Aunque el padre mantuvo relación medianamente pública con la dueña de una ranchería aledaña, no tuvo más hijos. Vivió en duelo permanente por su único gran amor: Acacia Aragón. Siendo Amalia única heredera, Don Arnoldo Chávez optó por enviarla a la ciudad: para que se eduque bien pues, y saque el mejor provecho a las cuatro mil setenta y tres hectáreas de agostadero que no pudieron quitarme los agraristas –le contaba a todo el mundo en tono de secreto–, pero en realidad lo hace para que la tía Imelda la presente con jóvenes de posición: no quiere morir sin ver continuar su linaje, aunque no su apellido; y es que Amalia nunca tuvo novio.
Se enamoró sólo una vez, nadie lo supo. Apenas iniciaba la pubertad. Un párroco joven y apuesto había llegado al pueblo: elegante, pulcro y culto, sin proponérselo la cegó. Amalia estaba dispuesta a crecer deprisa para él. Lo enamoraría. Desistió al poco tiempo con sólo escucharle decir que ninguna mujer podría provocarle siquiera una milésima parte de lo que era su amor por Dios.
Ese día Amalia se propuso demostrar que Dios estaba equivocado, derrotarle, transformar su creación imperfecta.
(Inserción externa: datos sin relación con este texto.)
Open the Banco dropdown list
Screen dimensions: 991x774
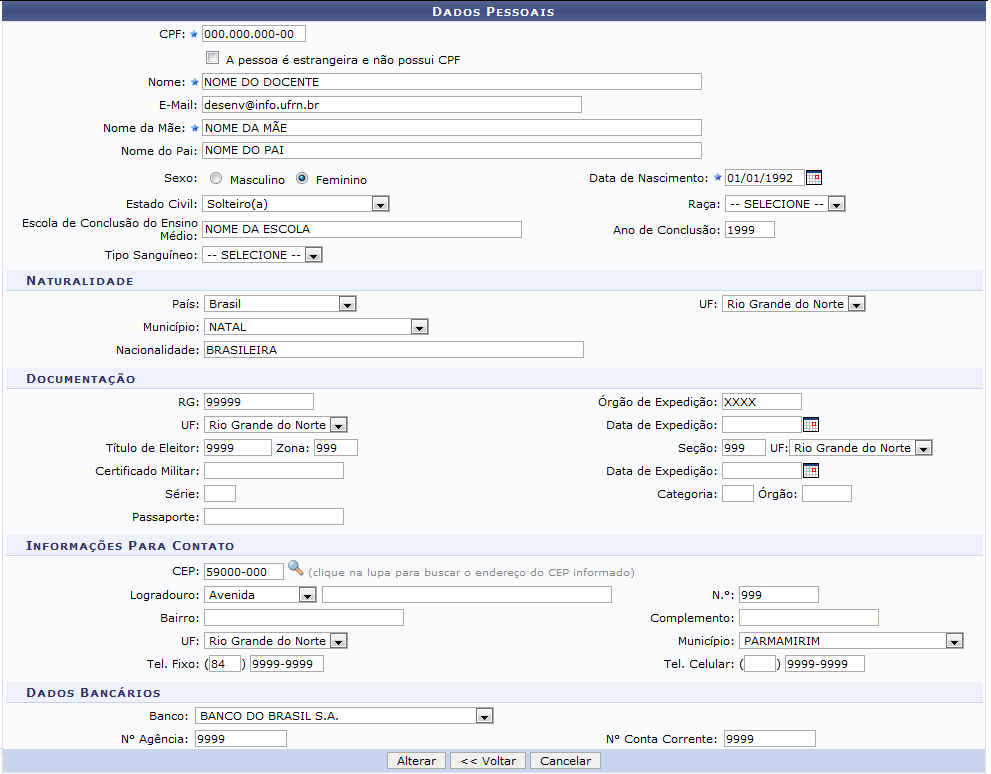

Alimentaba su ira leyendo. Hacía minuciosas notas con afilados argumentos para debilitar a la divinidad: cómo es posible que haya creado a los animales domésticos antes que al hombre, siendo que la domesticación corresponde al dominio del hombre sobre las bestias… hay más evidencias en la teoría de la evolución de las especies que de la costilla de Adán –argumentó una vez altanera–. No obtuvo réplica, ni volvió a ver a su amado. La inteligencia es un repelente para machos –solía decir irónica cada vez que victoriosa concluía algún debate–.
Desde entonces hizo montar un caballete en la terraza. Pintando consolaba la soledad y la culpa de no poderlo abrazar. Entre trazos y pinceles plasmaba un mundo que imaginaba mejor –su mundo–. Al poco tiempo la adoración por el cura se fue apagando mientras crecía su pasión por la pintura, y la lectura. No hacía otra cosa. Por ello el padre la sacaba del pueblo. Le hace falta conocer gente, tal vez ver a un médico –balbuceaba preocupado–.
Amalia Chávez Aragón tiene diez y nueve años. Nunca ha besado. Aguarda en un asiento de estación. Espera a un misil sobre rieles en el que atravesará el portal que separa su valle entre lomas y árboles del resto del mundo. Hay un remolino en su alma. Tararea una canción.